The phrase is associated with several retail businesses in the United States and in Britain that were formed in the late 19th and early 20th centuries.
The founder of the Selfridges department store in London is often credited with its use, though it was also used by the Marshall Field’s & Company department store chain when it was established in Chicago.
It took less than a decade for people to begin questioning the logic behind this phrase.
Clients cannot always be right. Some are manipulative. Some want to get what you offer without paying for it.
Even Amazon, a famously customer-centric company with lax return policies, will not continue to serve some customers.
Clients provide us with important feedback that helps us create a better overall business. When we make a mistake with a client, it is important to make that relationship right.
That doesn’t mean we must give that client everything they demand. Making something right means we make the value proposition whole.
If you’ve made that effort and your client is still unhappy, you essentially have two options.
- You can make further concessions to the client in the hopes that they will be happier with their overall experience.

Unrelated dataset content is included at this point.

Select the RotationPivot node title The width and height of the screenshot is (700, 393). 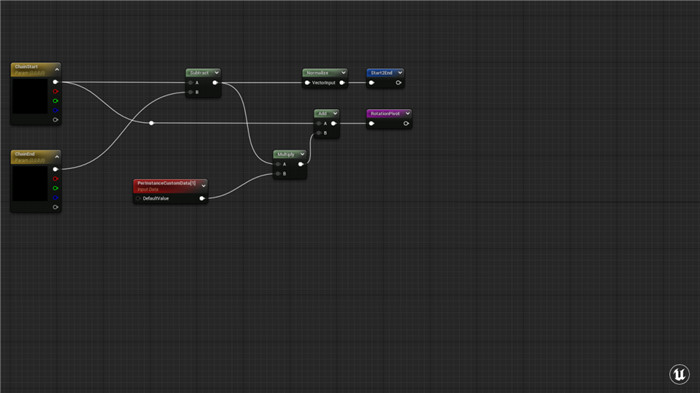point(385,113)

- You can choose to walk away from your client.
Here are some reasons why it might be a better decision to walk away from certain clients.
1. You’re receiving pressure tactics from your client.
Every client wants to have their goods or services in a timely manner. There’s nothing wrong with wanting expediency.
Some clients, however, want you to set aside everything else that you’re doing to focus on their work alone.
These are the people who are talking with you every day, wanting updates about their relationship with you. They may ask you for more than what you initially agreed upon and complain if you say no.
We all take on clients like this from time to time, especially when work is slow. If you find that your clients that use pressure tactics are compromising your other client relationships, however, then it is time to walk away.
2. You are asked to work for exposure.
There is nothing wrong with doing a little free work for someone. We all want to over-deliver, especially when we are working with a new client.
We choose to do this because we know that the extra work we deliver today will generate more business from an established client relationship tomorrow.
There are some clients that want you to work for free, no matter what the ask might be. They love you, your brand, and your work. They want a long-term relationship. They just can’t afford it.
Or they find you on social media and keep asking you for your advice.
We must remember that business is about profits at the end of the day. If a client will not be profitable, then it is okay to walk away.
3. You would bite off more than you can chew.
Some projects are big and challenging. Some projects are too small and require more work than the profits justify. In both circumstances, the best solution might be to politely decline the work and walk away.
There are times when it is important to step outside of our brand’s comfort zone. This is how we grow, after all.
There are also times when what is being asked is not within a particular skill set or could be harmful to the reputation you’ve built.
The best way to resolve this issue is to look at how you would manage the project. If you can see the tasks being completed in an efficient, successful way, then a challenging project could be perfect for you.
If not, the better decision might be to walk away from the opportunity and wait for the next one.
4. You have a personal conflict.
As much as we try, it is impossible to get along with every client. Some personalities clash, even when both parties are doing their best to cooperate with one another.
You’ll know right away if you think it will be difficult to work with a client. Always trust your gut instincts. They will usually be right.
5. Your client doesn’t stay in contact with you.
Have you ever had a project that you thought would take 3 weeks, then it turned into a 3-month fiasco because your client wasn’t talking to you?
These clients can be difficult to spot right away. You usually discover the lack of responsiveness after the project begins. Phone calls aren’t returned. Emails are ignored.
Or worse – your invoices remain unpaid.
We cannot avoid this issue. We can, however, learn from it. If you spend more time chasing a client down to complete the work for them that they hired you to do, then maintaining that relationship is more trouble than it is worth.
There are some exceptions to consider here. Maybe a client experienced a family emergency. They might have become seriously ill.
Life happens, and our priorities change temporarily. If this issue happens more than once, however, even if there are legitimate reasons involved, walking away from the client might be the right decision.
How to Turn Down a Client Gracefully
When you turn down a client, you’re rejecting them. There’s no way to tiptoe around that fact. You must treat the situation with grace, dignity, and empathy.
Always be honest when turning down a client. If you don’t feel that the relationship is a good fit, then say so. Honesty, when delivered professionally, softens the rejection. It can even leave the door open to future opportunities if you want them.
There are times when you need to walk away in the middle of a project. Be specific about the reasons. If your client asks you to change something mid-stream and you can’t do it, then say so.
What you should never do is stop all communication altogether. ‘Ghosting’ a client can lead to negative feedback within that client’s network and could cost you future work.
Even if you have an extremely difficult client that refuses to let you walk away, at the very least, you can recommend someone else who might take their business.
And, whenever possible, make this conversation happen in-person or over the phone. Emails create inferred tones that can be misinterpreted.
Walking away from a client is never easy. It is important to remember that what you want to do is build a stable of clients where everyone wins because of the relationship. Have the courage to say the customer isn’t always right.
It may be the best business decision you make.